On a trip to the produce market the other day, I spent a dollar on 3 small ears of yellow corn, grown in South Florida. The silk was still moist and fresh prompting me to eat it right away. It would be the focal point of my lunch. I've been sautéeing the kernels instead of steaming or boiling the full ears. It only takes a few moments to cut the kernels from the cob and toss them into a little heated extra virgin olive oil, and dust them with a bit of French thyme, salt and pepper. The kernels cook up quickly over medium heat and are ready when they've browned a bit and have lost the raw corn taste but haven't become soggy - about 6 to 8 minutes.
The retail price of that same twenty-five cent can of soup is close to a dollar now. And it's not on my list of SuperFoods, by any means. Canned soup, in most cases, is a prime example of processed foods laden with synthetic chemicals, shelf life extenders and even sugar. Yet eating for pennies and eating well, at that, is not something that belongs only to the past. It's easily achievable with a few fresh ingredients and a well stocked pantry.

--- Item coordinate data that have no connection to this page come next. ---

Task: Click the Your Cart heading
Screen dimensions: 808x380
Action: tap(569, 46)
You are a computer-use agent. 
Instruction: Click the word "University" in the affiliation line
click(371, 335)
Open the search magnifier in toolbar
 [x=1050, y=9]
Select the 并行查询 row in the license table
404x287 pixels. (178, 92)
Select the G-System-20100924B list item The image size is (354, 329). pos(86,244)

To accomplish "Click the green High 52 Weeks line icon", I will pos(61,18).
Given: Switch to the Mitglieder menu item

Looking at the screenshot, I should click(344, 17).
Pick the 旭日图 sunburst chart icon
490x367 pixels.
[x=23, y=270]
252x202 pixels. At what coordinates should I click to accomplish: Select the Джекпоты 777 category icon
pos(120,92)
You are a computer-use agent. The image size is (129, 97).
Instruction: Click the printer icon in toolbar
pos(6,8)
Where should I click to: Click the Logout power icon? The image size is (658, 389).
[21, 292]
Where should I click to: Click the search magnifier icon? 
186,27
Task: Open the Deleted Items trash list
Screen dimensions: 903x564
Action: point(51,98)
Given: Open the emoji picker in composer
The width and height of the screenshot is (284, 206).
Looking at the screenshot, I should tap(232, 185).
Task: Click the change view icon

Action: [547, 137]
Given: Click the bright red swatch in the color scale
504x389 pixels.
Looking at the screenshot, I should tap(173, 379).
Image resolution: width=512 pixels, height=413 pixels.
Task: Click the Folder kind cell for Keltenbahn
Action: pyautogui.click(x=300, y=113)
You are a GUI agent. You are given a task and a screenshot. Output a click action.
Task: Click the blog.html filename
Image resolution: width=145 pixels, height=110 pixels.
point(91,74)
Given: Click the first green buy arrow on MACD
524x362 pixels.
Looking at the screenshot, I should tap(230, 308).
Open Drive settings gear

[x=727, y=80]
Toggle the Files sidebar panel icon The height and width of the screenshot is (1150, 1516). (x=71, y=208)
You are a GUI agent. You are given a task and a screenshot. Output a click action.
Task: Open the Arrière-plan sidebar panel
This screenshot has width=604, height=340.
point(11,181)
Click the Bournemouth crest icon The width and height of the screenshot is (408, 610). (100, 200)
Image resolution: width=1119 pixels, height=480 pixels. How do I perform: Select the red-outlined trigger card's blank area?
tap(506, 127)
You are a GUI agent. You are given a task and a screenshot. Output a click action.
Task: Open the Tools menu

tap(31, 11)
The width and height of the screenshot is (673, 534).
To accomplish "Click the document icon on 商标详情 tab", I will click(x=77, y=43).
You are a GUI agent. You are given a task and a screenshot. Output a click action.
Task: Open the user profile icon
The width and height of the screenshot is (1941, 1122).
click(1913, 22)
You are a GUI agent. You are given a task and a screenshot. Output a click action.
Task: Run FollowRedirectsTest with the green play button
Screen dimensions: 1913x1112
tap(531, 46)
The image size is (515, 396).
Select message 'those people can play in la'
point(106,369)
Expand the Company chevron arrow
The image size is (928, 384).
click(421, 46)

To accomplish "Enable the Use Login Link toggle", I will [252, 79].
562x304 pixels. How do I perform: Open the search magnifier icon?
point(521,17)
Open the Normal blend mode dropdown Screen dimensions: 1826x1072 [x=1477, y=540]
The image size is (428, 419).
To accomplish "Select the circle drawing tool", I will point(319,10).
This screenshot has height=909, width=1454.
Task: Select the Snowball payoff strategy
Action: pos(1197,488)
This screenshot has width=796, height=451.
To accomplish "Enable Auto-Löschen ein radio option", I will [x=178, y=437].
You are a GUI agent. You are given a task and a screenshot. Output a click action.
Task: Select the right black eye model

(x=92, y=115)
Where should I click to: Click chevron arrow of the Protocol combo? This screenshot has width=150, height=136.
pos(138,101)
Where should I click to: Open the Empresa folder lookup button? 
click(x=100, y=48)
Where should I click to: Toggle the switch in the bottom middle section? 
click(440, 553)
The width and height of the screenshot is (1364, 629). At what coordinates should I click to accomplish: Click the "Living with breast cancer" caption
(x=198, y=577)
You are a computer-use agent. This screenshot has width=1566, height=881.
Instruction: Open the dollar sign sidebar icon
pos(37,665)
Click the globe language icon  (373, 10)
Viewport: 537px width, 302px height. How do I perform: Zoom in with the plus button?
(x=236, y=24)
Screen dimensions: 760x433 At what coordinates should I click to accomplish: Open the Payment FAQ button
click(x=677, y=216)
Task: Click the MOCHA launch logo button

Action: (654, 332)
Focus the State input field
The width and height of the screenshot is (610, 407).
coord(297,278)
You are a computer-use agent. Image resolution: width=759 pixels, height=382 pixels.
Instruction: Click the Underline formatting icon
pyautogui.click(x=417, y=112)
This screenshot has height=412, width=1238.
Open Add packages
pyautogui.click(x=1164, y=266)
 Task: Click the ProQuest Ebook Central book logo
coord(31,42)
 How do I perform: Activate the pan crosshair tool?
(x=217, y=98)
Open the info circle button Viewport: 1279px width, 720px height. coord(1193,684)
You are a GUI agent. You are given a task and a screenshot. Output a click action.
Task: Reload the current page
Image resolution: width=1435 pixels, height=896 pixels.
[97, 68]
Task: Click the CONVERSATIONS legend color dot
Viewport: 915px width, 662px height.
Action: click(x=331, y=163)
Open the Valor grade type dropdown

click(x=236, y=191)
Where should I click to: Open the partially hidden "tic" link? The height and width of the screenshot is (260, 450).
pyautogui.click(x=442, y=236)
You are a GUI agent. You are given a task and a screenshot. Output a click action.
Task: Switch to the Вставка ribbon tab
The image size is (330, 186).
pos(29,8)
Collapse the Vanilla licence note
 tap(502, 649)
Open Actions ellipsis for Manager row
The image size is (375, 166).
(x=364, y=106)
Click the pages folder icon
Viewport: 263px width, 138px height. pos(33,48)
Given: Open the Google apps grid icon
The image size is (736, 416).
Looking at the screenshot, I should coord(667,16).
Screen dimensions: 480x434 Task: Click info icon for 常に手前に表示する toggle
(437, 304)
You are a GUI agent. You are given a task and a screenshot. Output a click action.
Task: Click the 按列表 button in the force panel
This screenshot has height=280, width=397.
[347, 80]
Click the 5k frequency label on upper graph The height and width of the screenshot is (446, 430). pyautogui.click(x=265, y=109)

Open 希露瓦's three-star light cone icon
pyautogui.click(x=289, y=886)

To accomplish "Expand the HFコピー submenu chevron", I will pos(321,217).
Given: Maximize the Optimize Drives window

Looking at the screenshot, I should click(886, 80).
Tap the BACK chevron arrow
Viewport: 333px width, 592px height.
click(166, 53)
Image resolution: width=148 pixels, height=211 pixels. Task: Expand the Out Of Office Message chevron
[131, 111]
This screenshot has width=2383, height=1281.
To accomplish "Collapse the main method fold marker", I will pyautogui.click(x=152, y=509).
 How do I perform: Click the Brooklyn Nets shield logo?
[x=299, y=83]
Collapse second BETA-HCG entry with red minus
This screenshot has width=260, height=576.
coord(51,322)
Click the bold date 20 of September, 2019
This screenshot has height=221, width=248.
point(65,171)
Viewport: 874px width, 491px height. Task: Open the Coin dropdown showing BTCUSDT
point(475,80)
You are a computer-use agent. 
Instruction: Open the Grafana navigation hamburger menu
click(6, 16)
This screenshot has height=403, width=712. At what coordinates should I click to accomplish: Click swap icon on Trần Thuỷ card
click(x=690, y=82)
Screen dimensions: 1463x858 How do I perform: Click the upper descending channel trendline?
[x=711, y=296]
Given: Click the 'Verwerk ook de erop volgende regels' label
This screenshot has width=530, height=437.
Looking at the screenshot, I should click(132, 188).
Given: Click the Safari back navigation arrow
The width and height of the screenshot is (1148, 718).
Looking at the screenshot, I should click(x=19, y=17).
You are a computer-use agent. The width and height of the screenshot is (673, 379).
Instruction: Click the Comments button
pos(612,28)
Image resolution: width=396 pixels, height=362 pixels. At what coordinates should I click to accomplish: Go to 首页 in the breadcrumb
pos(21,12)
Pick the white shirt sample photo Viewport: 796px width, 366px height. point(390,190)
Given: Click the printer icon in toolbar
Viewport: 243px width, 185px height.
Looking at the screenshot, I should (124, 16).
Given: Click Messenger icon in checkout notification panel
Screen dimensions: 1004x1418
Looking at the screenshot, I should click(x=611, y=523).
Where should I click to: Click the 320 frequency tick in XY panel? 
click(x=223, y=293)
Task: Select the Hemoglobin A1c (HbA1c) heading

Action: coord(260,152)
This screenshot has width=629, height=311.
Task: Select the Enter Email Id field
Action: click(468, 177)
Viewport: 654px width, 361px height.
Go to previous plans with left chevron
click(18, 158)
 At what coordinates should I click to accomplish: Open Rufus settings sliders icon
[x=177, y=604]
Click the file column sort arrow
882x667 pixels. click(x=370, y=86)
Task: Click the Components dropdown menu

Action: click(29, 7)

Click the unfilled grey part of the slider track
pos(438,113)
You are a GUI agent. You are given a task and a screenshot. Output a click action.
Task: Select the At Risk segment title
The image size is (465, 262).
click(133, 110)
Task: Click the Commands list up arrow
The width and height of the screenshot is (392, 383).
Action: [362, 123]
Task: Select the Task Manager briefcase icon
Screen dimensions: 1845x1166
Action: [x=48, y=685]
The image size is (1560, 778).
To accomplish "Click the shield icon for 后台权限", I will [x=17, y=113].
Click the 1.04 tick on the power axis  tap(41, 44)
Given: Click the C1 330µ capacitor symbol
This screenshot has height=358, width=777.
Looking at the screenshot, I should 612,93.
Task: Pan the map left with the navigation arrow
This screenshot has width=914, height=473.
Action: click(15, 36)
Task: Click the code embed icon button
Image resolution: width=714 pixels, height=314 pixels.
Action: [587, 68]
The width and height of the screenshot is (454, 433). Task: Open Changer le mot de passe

The fridge offered up a leftover baked potato, which I peeled, sliced and fried up in a tablespoon of olive oil and a tablespoon of butter. I carefully turn the slices over until each side is brown and crispy. Then I spied half a Ruskin beefsteak tomato sitting on the counter, wrapped in plastic, unused from the night before. I diced it up, and sprinkled it with a little lemon zest, some salt and pepper and the juice from a wedge of lemon.
TIP: Have at least one lemon and one lime on hand in the vegetable bin. A little fresh citrus juice will tweak the flavor of everything from fish or chicken to any vegetable.
Within 10 minutes, I had a very tasty lunch, using my freshly purchased dollar's worth of corn and a left over potato and a half tomato. When the idea came to me to share this meal with you, I added a little cilantro to the plate to round out the colors. The flavor of each vegetable was unique and plated together provided a satisfying lunch for just a bit more than a dollar.
I read an article written about the illustrious retired chef, Frédy Giardet, that stressed, “What’s important to him is to amplify the flavors, not hide them. With nothing, he is able to make something exceptional. It’s easy to make something impressive if it’s complicated. It’s much harder to impress people with something simple.”
Using the best quality, fresh, natural ingredients, simply prepared is doable by the most modest of cooks. Not only is it economical and healthy, but it's fast and delicious. Try a few simple whole food combinations of your own. When you think there's nothing in the house to eat, there usually is plenty. It just takes a little imagination.